The Drug Enforcement Agency, which says Nevada is a source state for drugs that end up elsewhere, is also involved. The agency said it has sponsored 122 hours of free training to law enforcement about opioids and diversion and has distributed overdose kits to the public.
At the state level, the Department of Public Safety helps licensing boards look into possible prescription fraud cases. Since 2015, it has received 94 referrals from the pharmacy board, about half of which have evolved into full-fledged investigations. It’s also initiated about 100 more probes based on other tips, according to Investigation Division Chief Patrick Conmay.
7. SUBPOENAING PHARMACEUTICAL COMPANIES
As the state continues the fight against opioid abuse on the ground level, a broad group of top prosecutors is trying to hit the issue at the source — drug companies.

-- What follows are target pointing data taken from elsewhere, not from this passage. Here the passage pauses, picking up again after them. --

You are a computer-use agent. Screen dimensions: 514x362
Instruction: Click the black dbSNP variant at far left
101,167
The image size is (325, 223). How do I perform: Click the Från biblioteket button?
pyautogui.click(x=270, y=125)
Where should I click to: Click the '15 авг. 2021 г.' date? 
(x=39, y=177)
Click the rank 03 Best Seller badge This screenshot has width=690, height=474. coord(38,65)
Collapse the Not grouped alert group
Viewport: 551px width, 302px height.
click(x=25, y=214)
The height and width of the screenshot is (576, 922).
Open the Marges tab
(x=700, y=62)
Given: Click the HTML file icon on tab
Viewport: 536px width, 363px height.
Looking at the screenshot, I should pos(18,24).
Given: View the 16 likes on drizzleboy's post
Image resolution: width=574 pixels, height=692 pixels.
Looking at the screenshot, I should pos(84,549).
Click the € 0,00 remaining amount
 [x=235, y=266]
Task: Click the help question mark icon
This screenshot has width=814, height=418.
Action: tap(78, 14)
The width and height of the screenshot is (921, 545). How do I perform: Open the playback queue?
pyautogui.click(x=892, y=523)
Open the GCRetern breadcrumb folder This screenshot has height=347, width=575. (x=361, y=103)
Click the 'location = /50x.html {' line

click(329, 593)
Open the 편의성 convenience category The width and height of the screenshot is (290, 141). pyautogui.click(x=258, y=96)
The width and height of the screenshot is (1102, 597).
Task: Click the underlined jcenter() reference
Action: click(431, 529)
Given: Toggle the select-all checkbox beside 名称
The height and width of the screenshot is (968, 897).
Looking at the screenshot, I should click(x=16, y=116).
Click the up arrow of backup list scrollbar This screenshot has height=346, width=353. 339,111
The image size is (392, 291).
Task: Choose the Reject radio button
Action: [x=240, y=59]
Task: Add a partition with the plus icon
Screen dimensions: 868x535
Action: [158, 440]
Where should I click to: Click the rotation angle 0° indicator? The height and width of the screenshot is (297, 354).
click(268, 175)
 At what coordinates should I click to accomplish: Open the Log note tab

Laxalt announced earlier this month that he’d joined a bipartisan coalition of 40 attorneys general to address the opioid crisis in Nevada and elsewhere. The prosecutors have served subpoenas on manufacturers of prescription opioids including Endo, Janssen, Teva/Cephalon, Allergan and Purdue Pharma.
They’re also demanding information from opioid distributors including AmerisourceBergen, Cardinal Health, and McKesson.
Laxalt says the information will help the coalition determine whether the pharmaceutical companies were breaking the law in their marketing, sale and distribution of opioids.